Error: 403 '{"Message":"User: <ARN> is not authorized to perform: execute-api:Invoke"}'

The full text of the message is:

Request failed for external function <function_name>. Error: 403 '{"Message":"User: <ARN> is not authorized to perform: execute-api:Invoke on resource: <MethodRequestARN>"}'

Possible Cause(s)
  • The API Gateway resource policy has:

    • The wrong IAM Role ARN.

    • The wrong assumed role.

    • The wrong Method Request ARN.

  • The IAM role doesn’t have the right policy attached.

Possible Solution(s)
  • Make sure that you followed the resource policy template in Secure Your Amazon API Gateway Endpoint. Specifically, make sure that your resource policy:

    • Replaced the <12-digit number> with the value in the “AWS account ID” field of the worksheet.

    • Replaced the <external_function_role> with the value in the “New IAM Role Name” field of the worksheet.

    • Replaced the method_request_ARN in the Resource field with the value in the “Method Request ARN” field in the worksheet.

  • If you need to make sure that the IAM role has the correct permissions policy attached, you can find the role’s permissions policy list by following the steps below:

    1. In AWS, select the role.

    2. View the Summary for the role.

    3. Click on the Permissions tab.

    4. Verify that the required policy is in the Permissions policies list.

Error: 403 '{"Message":"User: anonymous is not authorized to perform: execute-api:Invoke"}'

The full text of the message is:

Request failed for external function <function_name>. Error: 403 '{"Message":"User: anonymous is not authorized to perform: execute-api:Invoke on resource: <MethodRequestARN>"}'

Possible Cause(s)

One possible cause is that when you were configuring authorization for the API Gateway, you might not have specified that the Method Request requires AWS_IAM authorization for the resource.

Possible Solution(s)

If you did not follow the instructions in secure the Amazon API Gateway, then please follow them now to specify AWS_IAM authorization.
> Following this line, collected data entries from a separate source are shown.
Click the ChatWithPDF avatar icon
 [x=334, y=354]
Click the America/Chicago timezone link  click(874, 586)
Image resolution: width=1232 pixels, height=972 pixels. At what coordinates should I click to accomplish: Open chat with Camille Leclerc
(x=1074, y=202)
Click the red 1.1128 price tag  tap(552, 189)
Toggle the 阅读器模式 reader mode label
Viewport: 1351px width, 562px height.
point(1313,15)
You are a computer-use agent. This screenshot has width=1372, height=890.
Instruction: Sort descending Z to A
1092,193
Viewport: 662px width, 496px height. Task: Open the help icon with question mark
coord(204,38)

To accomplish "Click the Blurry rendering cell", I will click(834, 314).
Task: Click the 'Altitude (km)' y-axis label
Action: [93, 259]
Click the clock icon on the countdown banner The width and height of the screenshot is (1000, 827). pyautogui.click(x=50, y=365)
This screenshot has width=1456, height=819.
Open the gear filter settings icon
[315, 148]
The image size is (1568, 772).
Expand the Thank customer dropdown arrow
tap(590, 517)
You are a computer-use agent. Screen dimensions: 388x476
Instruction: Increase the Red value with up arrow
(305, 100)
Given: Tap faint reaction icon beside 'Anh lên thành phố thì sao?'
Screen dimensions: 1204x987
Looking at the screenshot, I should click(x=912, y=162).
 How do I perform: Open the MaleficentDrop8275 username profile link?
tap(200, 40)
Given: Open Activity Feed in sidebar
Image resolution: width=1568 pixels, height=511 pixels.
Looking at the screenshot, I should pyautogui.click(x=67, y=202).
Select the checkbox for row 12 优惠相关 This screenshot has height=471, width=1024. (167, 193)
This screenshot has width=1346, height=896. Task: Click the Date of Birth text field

Error: Error parsing JSON response ... Error: top-level JSON object must contain "data" JSON array element

The full text of the message is:

Error parsing JSON response for external function ... Error: top-level JSON object must contain "data" JSON array element

Possible Cause(s)
  • You might not have specified Lambda proxy integration for the POST command in your API Gateway resource.

Possible Solution(s)

Request failed for external function EXT_FUNC with remote service error: 403 ‘{“message”:”Forbidden”}’;

Possible Cause(s)

The proxy service required an API key, typically for authentication or billing. The API key is missing or incorrect.

Possible Solution(s)

Use the ALTER API INTEGRATION command to specify the correct API key.